> [Yang Perlu Dikerjakan]
A – Jawablah pertanyaan berikut berdasarkan teks tentang TGT.
(i) Siapa yang pada mulanya mengembangkan TGT?
(ii) Berapa orang anggota setiap tim belajar dalam TGT?
(iii) Berapa poin yang didapat peraih rekor tertinggi di tiap meja turnamen untuk timnya?
B – Tuliskan kembali bagian teks tentang TGT di antara "Rabu, 23 April" dan "(sama dengan TPS).", termasuk kedua batas itu, tanpa perubahan apa pun.
C – Apakah setiap pernyataan berikut sesuai dengan teks tentang TGT? Jawab ya atau tidak, lalu kutip kata-kata teks yang menentukan tanpa diubah.
(i) Dalam TGT, siswa dikelompokkan dalam tim belajar beranggotakan tiga orang.
(ii) Tim dengan kinerja tertinggi mendapatkan sertifikat atau bentuk penghargaan tim lainnya.
(iii) Para peserta dalam satu meja turnamen memiliki rekor nilai IPA terakhir yang sama.

── Teks Hasil Ekstraksi ──

Rabu, 23 April 2014

Teams Games Tournament (TGT)



      A.     PENGERTIAN PEMBELAJARAN TGT
Teams Games-Tournaments (TGT) pada mulanya dikembangkan oleh David DeVries dan Keith Edwards. Dalam TGT, para siswa dikelompokkan dalam tim belajar yang terdiri atas empat orang yang heterogen. Guru menyampaikan pelajaran, lalu siswa bekerja dalam tim mereka untuk memastikan bahwa semua anggota tim telah menguasai pelajaran (Slavi, 2008). Secara umum, pembelajaran kooperatif tipe TGT memiliki prosedur belajar yang terdiri atas siklus regular dari aktivitas pembelajaran kooperatif. Games Tournament dimasukkan sebagai tahapan review setelah setelah siswa bekerja dalam tim (sama dengan TPS).
Dalam TGT siswa memainkan game akademik dengan anggota tim lain untuk menyumbangkan poin bagi skor timnya. Siswa memainkan game ini bersama tiga orang pada “meja-turnamen”, di mana ketiga peserta dalam satu meja turnamen ini adalah para siswa yang memiliki rekor nilai IPA terakhir yang sama. Sebuah prosedur “menggeser kedudukan” membuat permainan ini cukup adil. Peraih rekor tertinggi dalam tiap meja turnamen akan mendapatkan 60 poin untuk timnya, tanpa menghiraukan dari meja mana ia mendapatkannya. Ini berarti bahwa mereka yang berprestasi rendah (bermain dengan yang berprestasi rendah juga) dan yang berprestasi tinggi (bermain dengan yang berprestasi tinggi) kedua-duanya memiliki kesempatan yang sama untuk sukses. Tim dengan tingkat kinerja tertinggi mendapatkan sertifikat atau bentuk penghargaan tim lainnya.

Pembelajaran kooperatif model TGT adalah salah satu tipe atau model pembelajaran kooperatif yang mudah diterapkan, melibatkan aktivitas seluruh siswa tanpa harus ada perbedaan status, melibatkan peran siswa sebagai tutor sebaya dan mengandung unsur permainan dan reinforcement.
Aktivitas belajar dengan permainan yang dirancang dalam pembelajaran kooperatif model TGT memungkinkan siswa dapat belajar lebih rileks disamping menumbuhkan tanggung jawab, kerjasama, persaingan sehat dan keterlibatan belajar.

───
── Catatan yang Ditampilkan ──

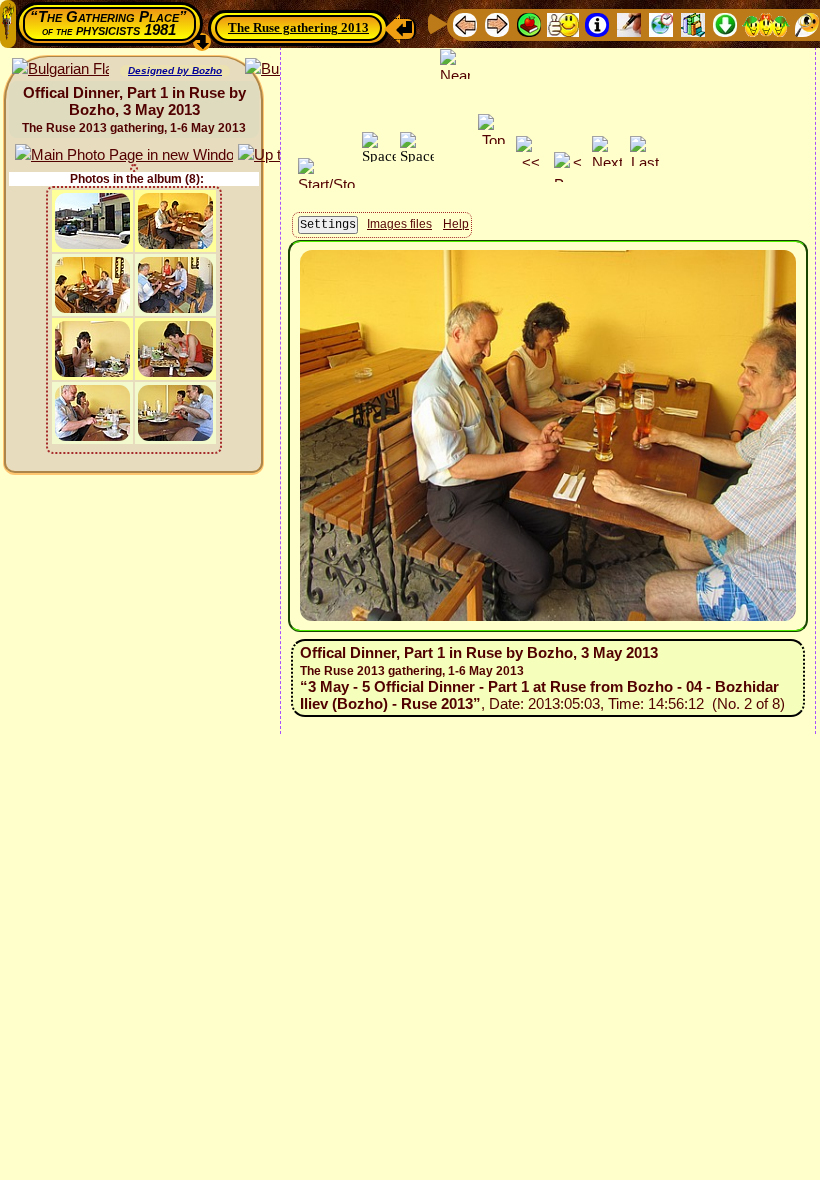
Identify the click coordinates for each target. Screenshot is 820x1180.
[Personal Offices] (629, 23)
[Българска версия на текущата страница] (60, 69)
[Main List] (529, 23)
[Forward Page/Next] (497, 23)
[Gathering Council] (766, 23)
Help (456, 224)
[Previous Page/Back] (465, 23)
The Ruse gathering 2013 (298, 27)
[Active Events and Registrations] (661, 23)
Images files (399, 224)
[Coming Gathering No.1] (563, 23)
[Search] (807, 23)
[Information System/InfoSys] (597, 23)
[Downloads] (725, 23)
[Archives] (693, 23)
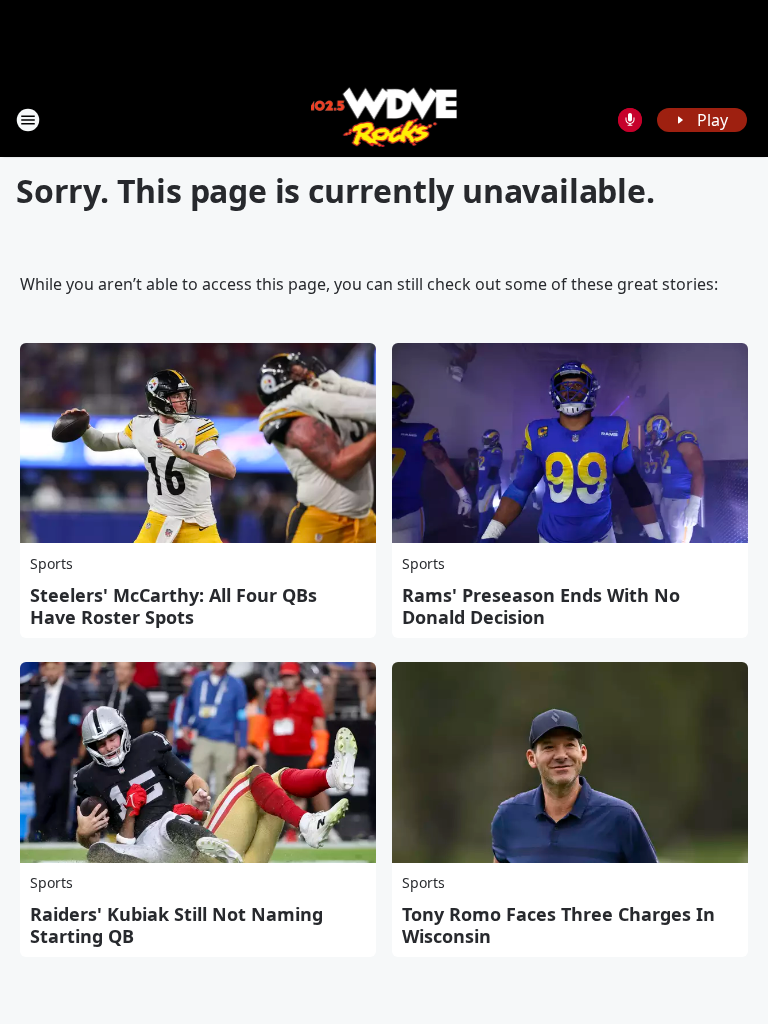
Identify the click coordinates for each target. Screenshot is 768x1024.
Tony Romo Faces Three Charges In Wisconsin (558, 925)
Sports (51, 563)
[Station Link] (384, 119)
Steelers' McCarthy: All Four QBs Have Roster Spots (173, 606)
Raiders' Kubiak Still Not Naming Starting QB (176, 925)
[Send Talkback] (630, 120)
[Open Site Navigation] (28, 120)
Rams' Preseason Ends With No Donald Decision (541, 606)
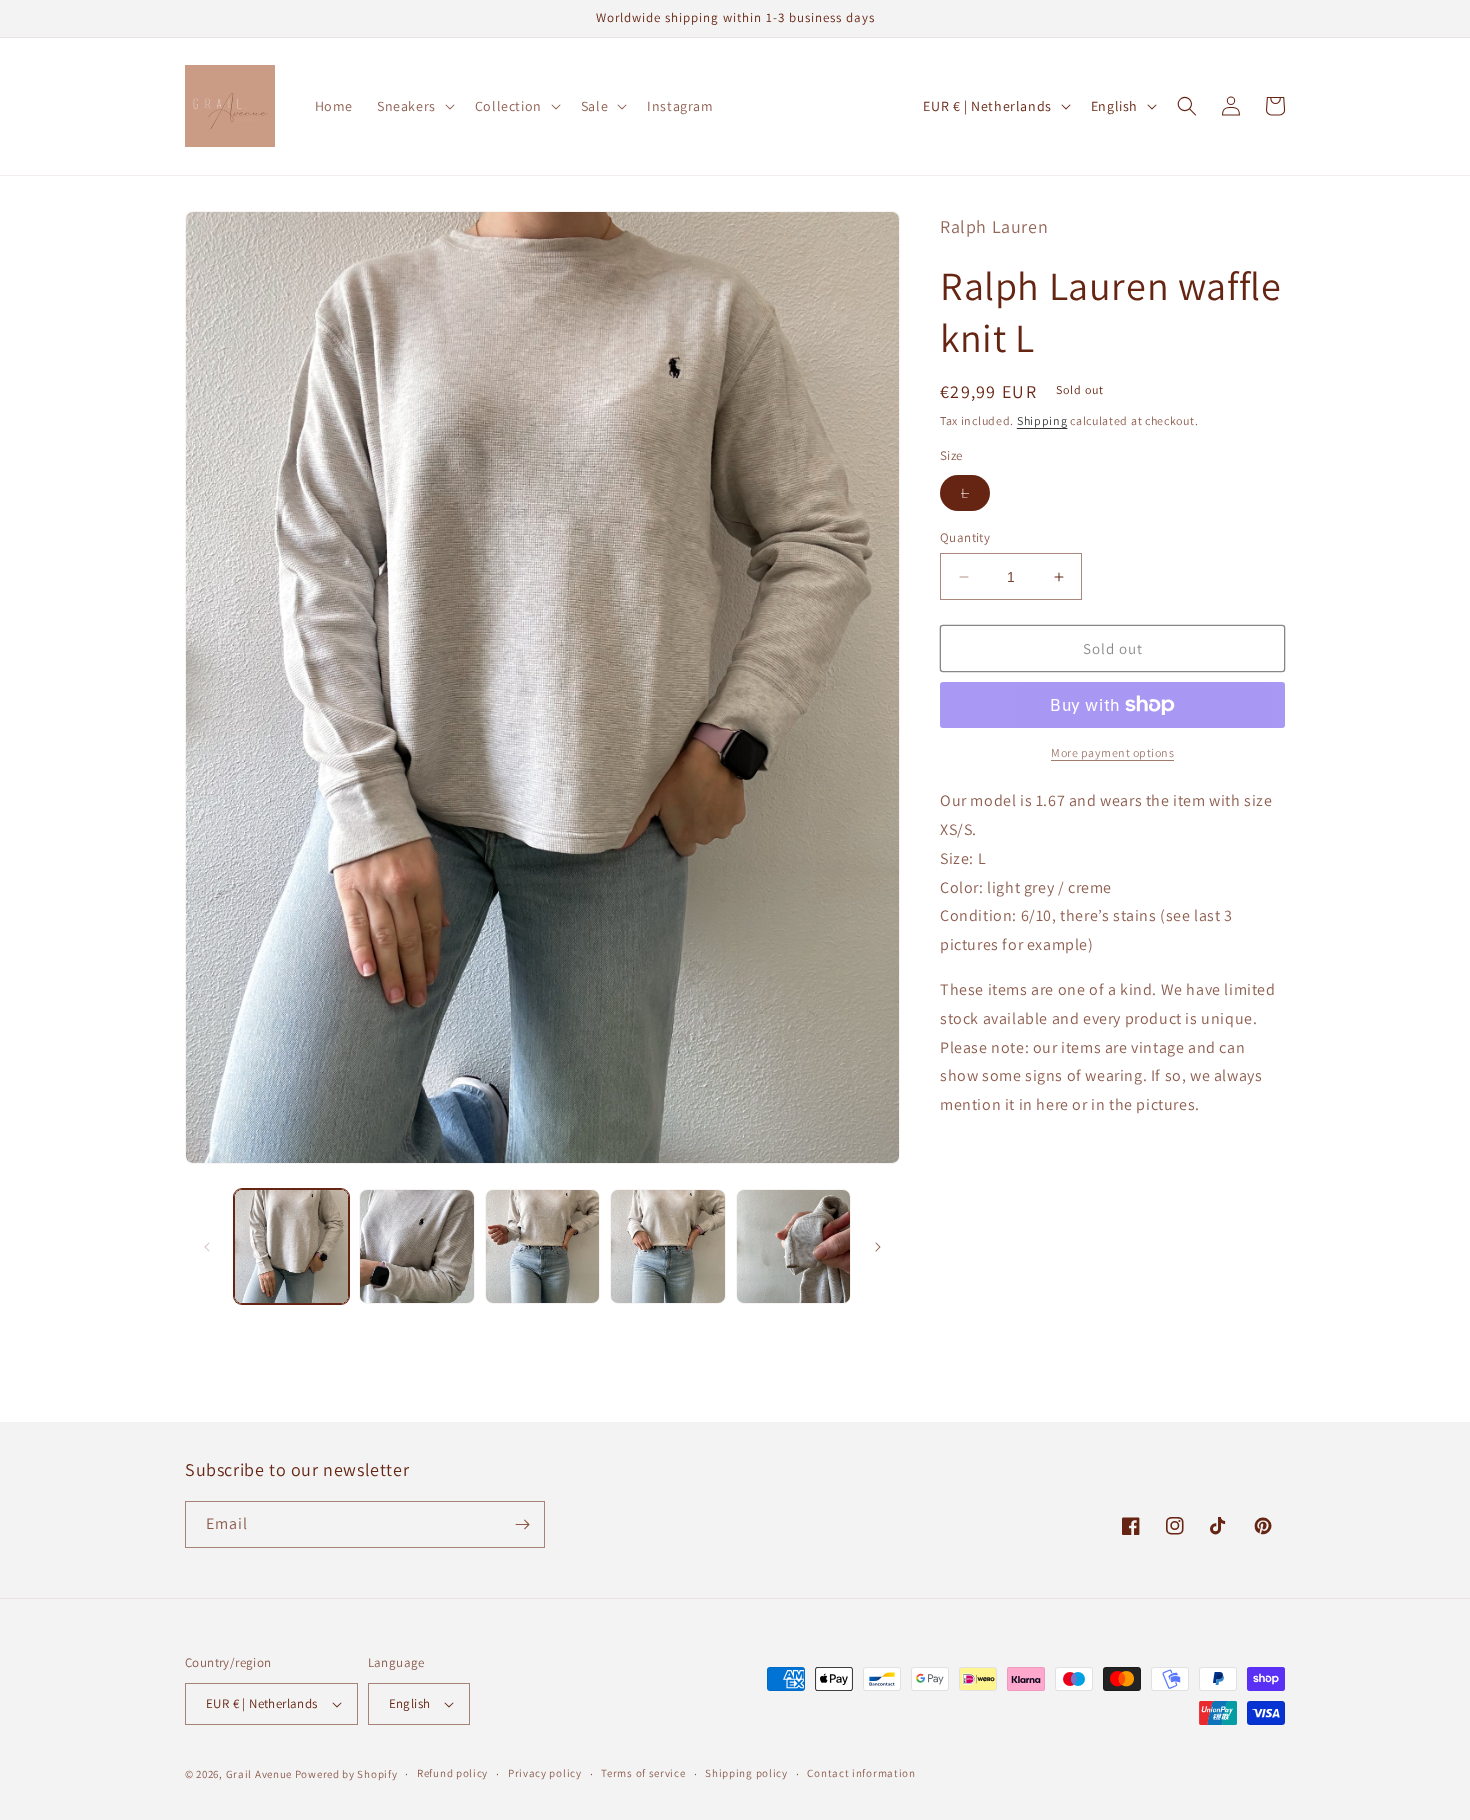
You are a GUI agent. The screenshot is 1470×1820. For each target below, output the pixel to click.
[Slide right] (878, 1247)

───

> [Hasil Tugas]
A –
(i) David DeVries dan Keith Edwards.
(ii) Empat orang yang heterogen.
(iii) 60 poin.

B –
Rabu, 23 April 2014

Teams Games Tournament (TGT)



      A.     PENGERTIAN PEMBELAJARAN TGT
Teams Games-Tournaments (TGT) pada mulanya dikembangkan oleh David DeVries dan Keith Edwards. Dalam TGT, para siswa dikelompokkan dalam tim belajar yang terdiri atas empat orang yang heterogen. Guru menyampaikan pelajaran, lalu siswa bekerja dalam tim mereka untuk memastikan bahwa semua anggota tim telah menguasai pelajaran (Slavi, 2008). Secara umum, pembelajaran kooperatif tipe TGT memiliki prosedur belajar yang terdiri atas siklus regular dari aktivitas pembelajaran kooperatif. Games Tournament dimasukkan sebagai tahapan review setelah setelah siswa bekerja dalam tim (sama dengan TPS).

C –
(i) Tidak: "para siswa dikelompokkan dalam tim belajar yang terdiri atas empat orang yang heterogen"
(ii) Ya: "Tim dengan tingkat kinerja tertinggi mendapatkan sertifikat atau bentuk penghargaan tim lainnya."
(iii) Ya: "ketiga peserta dalam satu meja turnamen ini adalah para siswa yang memiliki rekor nilai IPA terakhir yang sama"